As if that would help, as if she could drink it without choking. Dear God, she couldn’t do this.
‘I need to talk to Laura.’ Biting back her fury in the face of a man whose pallor was now the colour of death, she squeezed the words out and tried hard to remain rational. Laura wouldn’t hurt him; she loved him – that was the hope she was clinging to.
‘She’s … not here.’ Steve told her what she’d already established, his voice ragged, his breath rasping. ‘I took some painkillers, early this morning. I was out for the count. I didn’t wake up until I heard you hammering on the door. When I looked for Laura, I realised she wasn’t here.’
‘And you don’t know where she is? What time she went out?’ She stared hard at him, saw the rise and fall of his throat as he swallowed.
‘No,’ he admitted, his gaze drifting down and back. ‘What’s going on, Sarah? Where’s my son?’ He took a step towards her, the look in his eyes a mixture of terror and confusion.
‘Did she sleepwalk?’
He evaded the question, looking apprehensively away again.
‘Steve!’ she yelled, causing him to jolt. ‘Did she sleepwalk?’ She had to find her. Ollie had not disappeared from the face of the earth. He had not! She’d taken him. She was the only one who would take him, her fevered mind compelling her to. Where had she taken him?
‘Yes.’ He sucked in a breath. It appeared to stop short of his chest. ‘I found her in the garden.’ He moved away from her, his face etched with pain as he turned to sink heavily to the stairs.
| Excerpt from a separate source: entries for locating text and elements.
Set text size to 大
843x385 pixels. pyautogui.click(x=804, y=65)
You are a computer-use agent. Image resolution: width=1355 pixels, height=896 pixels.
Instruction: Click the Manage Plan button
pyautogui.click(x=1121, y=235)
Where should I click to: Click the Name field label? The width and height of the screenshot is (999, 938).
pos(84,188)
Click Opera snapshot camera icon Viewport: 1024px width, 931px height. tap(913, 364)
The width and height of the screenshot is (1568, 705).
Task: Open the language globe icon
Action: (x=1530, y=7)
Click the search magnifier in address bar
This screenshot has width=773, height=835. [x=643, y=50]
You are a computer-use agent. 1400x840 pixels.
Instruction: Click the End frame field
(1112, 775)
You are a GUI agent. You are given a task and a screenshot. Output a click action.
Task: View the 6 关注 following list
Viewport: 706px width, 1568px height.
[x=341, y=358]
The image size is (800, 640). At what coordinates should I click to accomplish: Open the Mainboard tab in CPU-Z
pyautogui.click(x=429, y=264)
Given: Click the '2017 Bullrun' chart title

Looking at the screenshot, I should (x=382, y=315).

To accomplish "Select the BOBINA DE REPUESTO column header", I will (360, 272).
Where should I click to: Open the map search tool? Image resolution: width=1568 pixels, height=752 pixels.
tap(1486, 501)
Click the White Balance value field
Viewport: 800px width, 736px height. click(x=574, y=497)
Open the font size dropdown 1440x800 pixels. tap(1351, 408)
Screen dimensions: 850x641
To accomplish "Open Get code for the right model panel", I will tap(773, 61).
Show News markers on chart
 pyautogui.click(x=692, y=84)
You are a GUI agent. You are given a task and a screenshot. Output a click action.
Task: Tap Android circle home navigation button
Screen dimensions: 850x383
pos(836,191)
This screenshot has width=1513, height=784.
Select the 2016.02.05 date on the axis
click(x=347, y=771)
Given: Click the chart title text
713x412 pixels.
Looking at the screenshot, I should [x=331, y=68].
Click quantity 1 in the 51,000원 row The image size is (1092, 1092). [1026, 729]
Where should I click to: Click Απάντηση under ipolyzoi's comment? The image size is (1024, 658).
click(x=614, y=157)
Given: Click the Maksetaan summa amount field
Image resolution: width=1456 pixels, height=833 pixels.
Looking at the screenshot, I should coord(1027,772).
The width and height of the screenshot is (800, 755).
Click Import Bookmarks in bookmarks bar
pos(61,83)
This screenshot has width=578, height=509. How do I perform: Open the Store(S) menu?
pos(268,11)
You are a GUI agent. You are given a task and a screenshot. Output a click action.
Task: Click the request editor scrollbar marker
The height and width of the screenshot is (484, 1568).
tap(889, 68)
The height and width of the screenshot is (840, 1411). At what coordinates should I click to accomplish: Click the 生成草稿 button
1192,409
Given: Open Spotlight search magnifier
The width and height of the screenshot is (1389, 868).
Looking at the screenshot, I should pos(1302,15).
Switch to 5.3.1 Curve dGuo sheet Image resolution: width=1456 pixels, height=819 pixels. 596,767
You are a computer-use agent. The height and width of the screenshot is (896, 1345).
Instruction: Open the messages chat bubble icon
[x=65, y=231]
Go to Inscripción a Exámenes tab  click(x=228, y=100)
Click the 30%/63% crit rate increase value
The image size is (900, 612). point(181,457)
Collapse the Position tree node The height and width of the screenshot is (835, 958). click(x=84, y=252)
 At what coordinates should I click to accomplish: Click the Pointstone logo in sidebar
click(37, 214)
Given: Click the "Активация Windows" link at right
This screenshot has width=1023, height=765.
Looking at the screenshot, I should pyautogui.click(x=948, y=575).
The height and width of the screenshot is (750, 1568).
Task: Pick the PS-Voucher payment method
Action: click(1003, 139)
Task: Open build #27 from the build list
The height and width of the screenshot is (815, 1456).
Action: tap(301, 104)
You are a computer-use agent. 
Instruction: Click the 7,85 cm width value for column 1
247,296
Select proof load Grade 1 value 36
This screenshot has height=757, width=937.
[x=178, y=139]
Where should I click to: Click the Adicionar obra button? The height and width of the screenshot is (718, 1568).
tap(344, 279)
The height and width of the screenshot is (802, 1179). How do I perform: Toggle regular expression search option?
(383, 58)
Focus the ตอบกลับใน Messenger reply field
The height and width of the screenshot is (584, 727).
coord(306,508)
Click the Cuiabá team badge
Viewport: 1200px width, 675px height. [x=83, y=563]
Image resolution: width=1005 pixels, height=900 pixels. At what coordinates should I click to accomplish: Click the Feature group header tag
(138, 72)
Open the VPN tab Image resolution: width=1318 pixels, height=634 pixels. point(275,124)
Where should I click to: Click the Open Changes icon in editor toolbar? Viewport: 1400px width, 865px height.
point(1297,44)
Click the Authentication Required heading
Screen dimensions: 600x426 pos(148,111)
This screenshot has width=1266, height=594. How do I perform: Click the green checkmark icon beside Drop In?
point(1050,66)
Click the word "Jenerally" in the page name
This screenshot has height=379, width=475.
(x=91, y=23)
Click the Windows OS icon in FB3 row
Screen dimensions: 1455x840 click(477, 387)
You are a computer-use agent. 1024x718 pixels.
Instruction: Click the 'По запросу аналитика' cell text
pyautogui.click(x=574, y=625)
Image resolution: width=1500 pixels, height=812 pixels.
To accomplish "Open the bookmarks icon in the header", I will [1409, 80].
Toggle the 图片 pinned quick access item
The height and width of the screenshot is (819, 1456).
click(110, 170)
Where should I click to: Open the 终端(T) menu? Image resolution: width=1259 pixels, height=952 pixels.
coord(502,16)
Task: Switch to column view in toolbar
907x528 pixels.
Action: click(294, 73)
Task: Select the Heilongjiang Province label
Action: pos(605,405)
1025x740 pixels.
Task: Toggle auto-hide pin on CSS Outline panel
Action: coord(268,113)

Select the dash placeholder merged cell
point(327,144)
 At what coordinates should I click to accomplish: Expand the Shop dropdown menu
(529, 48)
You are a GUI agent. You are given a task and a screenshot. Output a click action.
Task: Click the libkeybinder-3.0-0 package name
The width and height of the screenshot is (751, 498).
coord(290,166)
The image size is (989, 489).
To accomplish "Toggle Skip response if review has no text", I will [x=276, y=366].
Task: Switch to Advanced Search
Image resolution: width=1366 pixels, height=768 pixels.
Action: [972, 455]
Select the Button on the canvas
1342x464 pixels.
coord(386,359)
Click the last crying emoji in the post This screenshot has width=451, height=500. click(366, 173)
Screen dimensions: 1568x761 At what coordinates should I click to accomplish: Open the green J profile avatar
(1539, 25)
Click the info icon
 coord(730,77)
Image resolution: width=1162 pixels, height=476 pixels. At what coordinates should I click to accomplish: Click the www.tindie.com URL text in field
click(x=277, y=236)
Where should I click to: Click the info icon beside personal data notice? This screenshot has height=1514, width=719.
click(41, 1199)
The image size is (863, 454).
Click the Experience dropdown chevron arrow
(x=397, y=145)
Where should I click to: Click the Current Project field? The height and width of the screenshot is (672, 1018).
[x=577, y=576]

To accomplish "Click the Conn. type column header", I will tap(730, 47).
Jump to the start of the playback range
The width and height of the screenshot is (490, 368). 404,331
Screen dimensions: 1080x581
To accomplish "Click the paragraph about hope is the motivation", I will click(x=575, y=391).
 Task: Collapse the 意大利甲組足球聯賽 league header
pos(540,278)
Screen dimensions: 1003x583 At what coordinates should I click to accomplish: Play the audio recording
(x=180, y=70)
Sarah wanted to go to him. Wanted to tell him everything would be all right. Wanted someone to tell her it would. Please God … where was her baby? ‘Did she say anything?’ she asked past the excruciating lump in her throat.
Steve ran his hands over his face, then nodded slowly and closed his eyes. ‘She usually searches for Jacob when she goes out there. She wasn’t this time,’ he said, his voice hollow. ‘She was looking for Ollie.’ He stopped, his eyes haunted. ‘She thought you were going to take him away from her. She said he was in danger.’
She knew it. She just knew it!
‘Sarah, wait!’ Steve called after her, struggling to his feet as she raced back to the front door. ‘Where are you going? Have you called the police?’
‘Yes,’ she shouted back. ‘They’ll most likely call here.’ Halfway to her car, she didn’t stop. She was acting on instinct, drawn to what she knew Laura was drawn to. She’d been reliving her life with Jacob through Ollie, that much was clear. Sarah’s heart beat like a terrified bird in her chest as she wondered: would she relive his last moments? Moments she was sure had something to do with water. Why else her morbid fear of swimming pools?
Fifty-Six
Joe
Hearing someone quietly talking, Joe kept still, trying to make out what was being said above the pounding in his head. ‘Wake up, M-M-Mother. It’s time to face the music.’ He heard that clearly. Laura, unmistakably.
Pain searing through his neck, he tried to shift his position, to see what the hell was going on, and then groaned inwardly. She had to be joking. He was secured to the leg of a table with his own bloody handcuffs. A weighty farmhouse table that stood in the middle of a large kitchen.
Guessing she would know he’d come round soon enough anyway, he shuffled across the flagstones, manoeuvred the cuffs up the leg and managed to pull himself to a half-sitting, half-lying position. Her back towards him, Laura was kneeling on the floor three or four yards away from him, Sherry Caldwell’s body half obscured behind her. His heart rate ratcheting up, he scanned the room. No sign of Grant Caldwell. How long had he been out of it?
‘Laura,’ he said carefully, ‘what’s happened? Is your mother all right?’
Jerking, as if she might have forgotten he was there, Laura didn’t answer immediately. Then, ‘She’s just sleeping,’ she said with an apathetic shrug. ‘She accidentally swallowed some of my tablets. It was a bit of a struggle to get her to take them, but she’s so much easier to t-t-talk to when she’s quiet.’ She leaned further over her. ‘Aren’t you, Sherry?’
Shit. Joe tugged uselessly on the cuffs. He knew he had no chance of getting out of them. His only hope would be to lift the table.